The Process of Creating a Custom Voice

They start by recording a person’s speech and then gluing together little bits of the speech sounds to create the synthetic voice.
They are now doing parametric speech synthesis where after doing the voice recording, they don’t glue together the little bits of speech sounds, but instead learn the pattern (through an algorithm) of how the individual speaks and then try to emulate that.
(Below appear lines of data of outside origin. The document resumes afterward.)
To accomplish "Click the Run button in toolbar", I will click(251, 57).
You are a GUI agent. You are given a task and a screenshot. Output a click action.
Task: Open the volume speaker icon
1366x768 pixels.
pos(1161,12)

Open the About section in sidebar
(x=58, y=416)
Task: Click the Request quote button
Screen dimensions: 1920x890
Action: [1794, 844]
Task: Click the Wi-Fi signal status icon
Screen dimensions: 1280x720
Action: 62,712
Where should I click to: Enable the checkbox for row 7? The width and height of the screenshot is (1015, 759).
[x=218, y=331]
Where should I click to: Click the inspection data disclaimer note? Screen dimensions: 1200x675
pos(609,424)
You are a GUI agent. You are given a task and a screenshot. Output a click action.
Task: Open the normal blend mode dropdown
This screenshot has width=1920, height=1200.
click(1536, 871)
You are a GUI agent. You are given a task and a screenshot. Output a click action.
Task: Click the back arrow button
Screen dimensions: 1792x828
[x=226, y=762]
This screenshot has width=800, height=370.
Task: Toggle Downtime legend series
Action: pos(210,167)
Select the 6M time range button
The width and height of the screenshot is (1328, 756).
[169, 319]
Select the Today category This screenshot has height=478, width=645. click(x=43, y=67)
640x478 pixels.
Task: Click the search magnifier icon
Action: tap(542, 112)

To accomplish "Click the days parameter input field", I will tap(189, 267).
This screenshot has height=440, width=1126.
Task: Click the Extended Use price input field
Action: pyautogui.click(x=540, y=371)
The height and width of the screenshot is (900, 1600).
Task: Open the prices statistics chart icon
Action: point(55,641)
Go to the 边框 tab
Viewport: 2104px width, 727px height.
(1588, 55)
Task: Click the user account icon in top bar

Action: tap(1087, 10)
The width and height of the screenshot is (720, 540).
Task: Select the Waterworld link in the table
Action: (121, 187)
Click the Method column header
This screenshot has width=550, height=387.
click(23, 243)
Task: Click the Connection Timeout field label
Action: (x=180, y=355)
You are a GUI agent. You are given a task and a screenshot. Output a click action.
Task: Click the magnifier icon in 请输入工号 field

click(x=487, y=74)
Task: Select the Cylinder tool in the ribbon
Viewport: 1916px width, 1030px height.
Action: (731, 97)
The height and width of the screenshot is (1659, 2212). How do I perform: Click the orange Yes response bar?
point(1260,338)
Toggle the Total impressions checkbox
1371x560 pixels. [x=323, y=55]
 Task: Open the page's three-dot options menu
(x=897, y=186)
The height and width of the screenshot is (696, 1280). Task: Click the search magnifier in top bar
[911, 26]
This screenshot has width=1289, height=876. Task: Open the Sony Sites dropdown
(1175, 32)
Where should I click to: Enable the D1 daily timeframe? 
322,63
Synthetic Voices with Rupal Patel of VocalID

The Human Voicebank

This was an initiative that they started when the company was still in it’s early startup stage.
The people they were making the customized voices for could still vocalize so the company could still get some sound from them. The initial technique they used was to get whatever sound they could get from the individual, and then try to find a surrogate voice donor who could produce 5 to 7 hours of speech. They would then mix the sound sample they got from the client with the speech donor’s voice.
They needed voice volunteers to donate their voices and they created a massive dataset of people from around the world. 26,000 people from 110 countries with ages ranging from 6 to 91 years have contributed to the voicebank so far.
That dataset is what enables them to create voices for those who can’t speak.
While they don’t use any of the voices in the voicebank to create voices for enterprise clients, they created an easy-to-use online voice recording platform that anyone in the world can use to record their voice for the voicebank.

Use Case Stories

The most powerful use cases are where people bank their voice because they have a few days to lose it. Prior to this technology, people had two options, using an electrolarynx or having a tracheostomy speaking valve fitted. Their technology offers a better alternative.
Some people use their technology during the first 3 or 4 months of recovery right after voice-related surgery because they have no other way to communicate otherwise. As they get through voice therapy, they can have an option of communicating with those around them.

Security Applications

In 2018, they were approached by a large national institution to test their voice authentication systems.
With banks, for example, people can access their accounts using their voices. There is an authentication that takes place where the voice of the speaker is compared to a pre-recorded and saved voice print.
As speech synthesis technology gets better, it’s going to be more difficult for machines and people to tell the difference between a synthetic voice and a real one, and so they have been creating tools to recognize synthetic voices to ensure that the synthetic voice technology is not misused in future.